Sedangkan film Pemberontakan G 30 S PKI mengandung cukup banyak manipulasi sejarah.
Dari luar Indonesia, kita bisa ambil Disney sebagai contoh. Perempuan dalam film-film Disney digambarkan sebagai sosok yang cantik, putih, dan langsing.
Dalam sebuah riset, para gadis imigran Korea yang berusia lima hingga delapan tahun diwawancarai tentang persepsi mereka mengenai perempuan yang ada dalam film Disney.
Ternyata, mereka tertekan menghadapi konstruksi kecantikan Disney dan merasa tidak nyaman akan diri mereka sendiri.
Namun, perlawanan terhadap kemapanan konsep gender bisa kita temui juga dalam film Disney, yaitu Frozen.
Disney tetap menyuguhkan peran gender tradisional, namun di saat yang sama juga menyajikan peran gender yang menjauh dari stereotipe.

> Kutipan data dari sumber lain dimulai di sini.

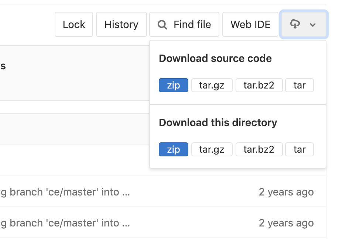339x239 pixels.
Task: Collapse the download dropdown chevron
Action: click(313, 25)
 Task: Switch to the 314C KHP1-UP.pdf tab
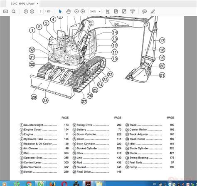pyautogui.click(x=22, y=4)
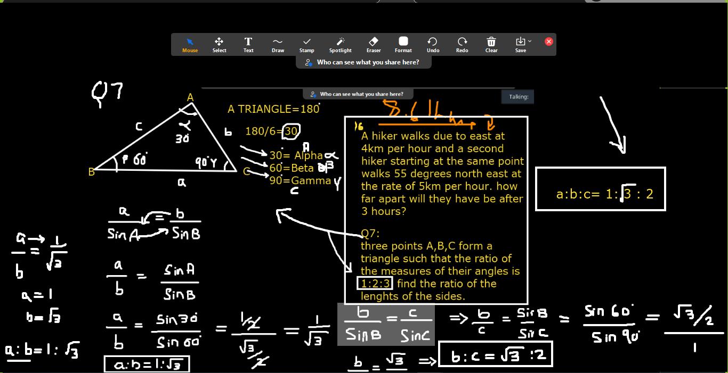Viewport: 728px width, 373px height.
Task: Close the annotation toolbar with red X
Action: pyautogui.click(x=548, y=42)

Tokoh Anna dan Elsa dalam Frozen merefleksikan post feminisme dan menggugat kemapanan stereotipe tentang gender.
Adapun resistensi dalam industri film di Indonesia terhadap kekuatan hegemonik dan represi pemerintah terjadi pada Oktober 1999.
Saat itu, peraturan perfilman membatasi kesempatan bagi pembuat film baru untuk berkarya. Peraturan-peraturan ini disusun oleh Karyawan Film dan Televisi (KFT), satu-satunya organisasi profesi perfilman pada masa itu.

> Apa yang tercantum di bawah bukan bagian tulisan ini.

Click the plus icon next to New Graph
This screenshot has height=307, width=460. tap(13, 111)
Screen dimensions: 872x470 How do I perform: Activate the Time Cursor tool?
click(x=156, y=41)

Negara melarang adanya lebih dari satu organisasi profesi untuk memudahkan pengendalian. Mekanisme sensor sangatlah ketat karena pembuatan film diperlakukan pemerintah sebagai bagian dari pembangunan sosial-politik Indonesia.
Saat itu, tiga belas orang pembuat film Indonesia menandatangani Manifesto Sinema. Gerakan ini didahului oleh salah satu penggagas Manifesto Sinema, Riri Riza, melalui pemutaran Kuldesak pada 1998. Proses pembuatannya ketika itu dianggap ilegal.

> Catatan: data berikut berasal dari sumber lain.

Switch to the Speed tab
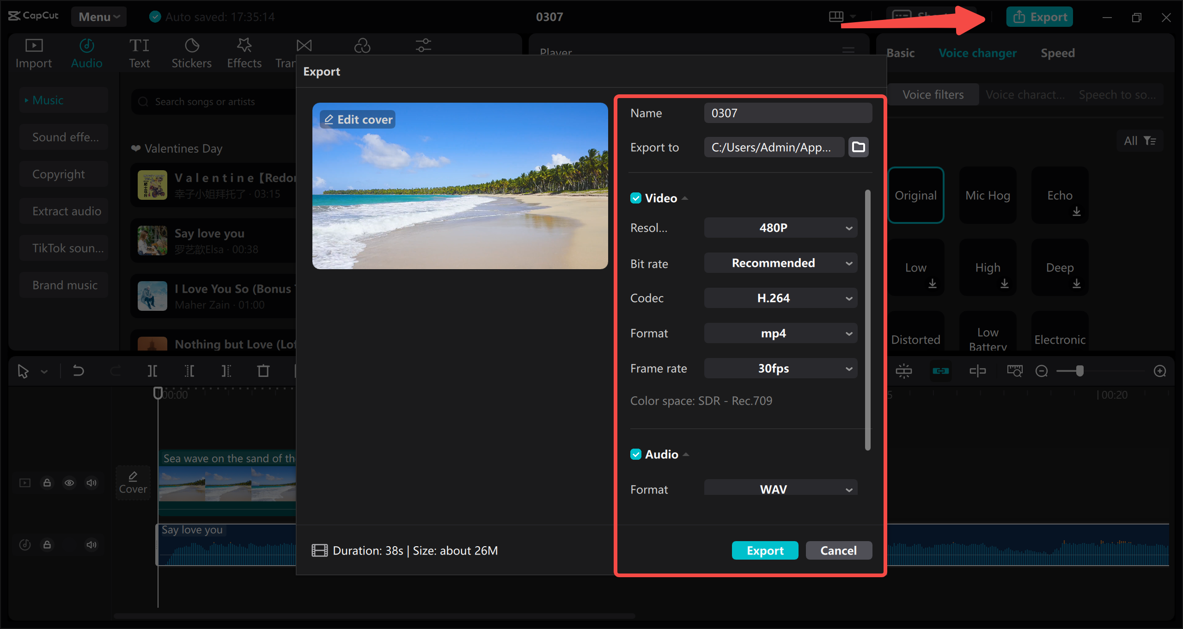This screenshot has height=629, width=1183. (1057, 53)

Kuldesak menjadi film Indonesia pertama yang kembali tayang di bioskop setelah industri film Nusantara mengalami penurunan produksi selama lebih dari satu dekade.
Jatuhnya Soeharto membuat seniman makin leluasa berkarya, tapi mereka tak langsung bisa melawan karena berkarya perlu kapital serta waktu.
Kondisi distribusi film juga tak serta-merta membaik dengan menangnya rakyat pada 1998. Namun, jalan untuk melawan hegemoni setelah itu tentu relatif lebih lebar dan lancar.
Sineas melawan kemapanan dalam berbagai aspek: Kemapanan politik, konstruksi kecantikan, kekerasan domestik, dan lain-lain.